What’s the difference?
So now that we know that E. coli can be good or bad, harmless or deadly, the question we would like answered is, “What is it about the O157:H7 strain that makes it harmful?” If we can learn this, we might be able to come up with better diagnostic reagents for tracking these bacteria in our food. We might also be able to devise a vaccine or drug that would target this deadly bacterium without targeting the beneficial ones. One obvious suggestion is that the O157 and H7 surface components are responsible for pathogenesis. Alas, this is not the case, just as having short, brown hair and a tattoo doesn’t dictate that someone will be a criminal. The problem of identifying the components of a microbe that are responsible for its pathogenicity (known as “virulence factors”) comes up often in the study of infectious diseases. One general approach to answering this question is to compare a harmful strain, or “pathogen,” to an innocuous strain, or “non-pathogen.” The proteins possessed by the pathogen but absent from the non-pathogen may hold the key to the virulence of the pathogen.
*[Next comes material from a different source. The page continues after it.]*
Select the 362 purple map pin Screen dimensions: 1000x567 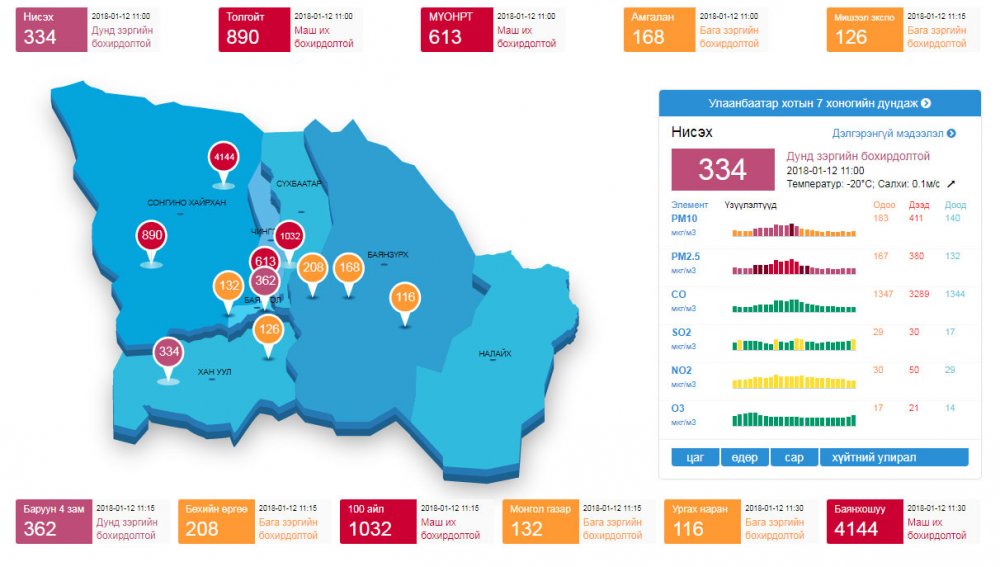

While sophisticated techniques may be used to identify the proteins actually produced by a given bacterial strain (we’ll encounter such proteomic analysis later on), you have all the information you need right now to identify all the proteins E. coli may POTENTIALLY produce. The DNA sequences of the entire genomes of a pathogenic E. coli (O157:H7) and a nonpathogenic strain (K12) have been determined, and from these sequences, one can predict with a high degree of accuracy the full complement of functional genes and the proteins they encode. Since you’d expect that most of the DNA in the two closely related strains should be the same, so should the encoded protein. The protein that is uniquely encoded by E. coli O157:H7 (and not encoded by E. coli K12) may be responsible for its virulence.

What to do about too much success?
Excited by the prospect of identifying the protein unique to E. coli O157:H7, understanding the basis for its pathogenesis, and winning the gratitude of Burger Kings everywhere, you use a standard bioinformatics tool, BLAST, to compare the set of proteins encoded by E. coli K12 with the set encoded by E. coli O157:H7. Unfortunately, the output you get from the protein is a file several tens of megabytes in length, much bigger than the entire body of Shakespeare’s plays, and much less interesting reading. Surely the answer you seek is in that huge file. How can you rework the output into something you can comprehend?

Problem
Use BLAST to identify those proteins encoded by the pathogen O157:H7 and not by the non-pathogenic laboratory strain K-12, and parse the output into a usable form.

Tools
Blast
This is a standard tool for comparing sequences that we'll be looking at a lot closer later. For now, the task is to install the program on your own computer so that you can run huge genomes through it.

Parsing program
Go through output and pick out just the items you're interested in, saving them in a convenient format. Writing parsing programs is one of the most common activities of people who do bioinformatics.   

References
Perna NT et al (2001) Genome sequence of enterohaemorrhagic Escherichia coli O157:H7. Nature 40(:529-533.

Hayashi T et al (2001) Complete genome sequence of enterohemorrhagic Escherichia coli O157:H7 and genomic comparison with a laboratory strain K-12. DNA Research 8:11-22.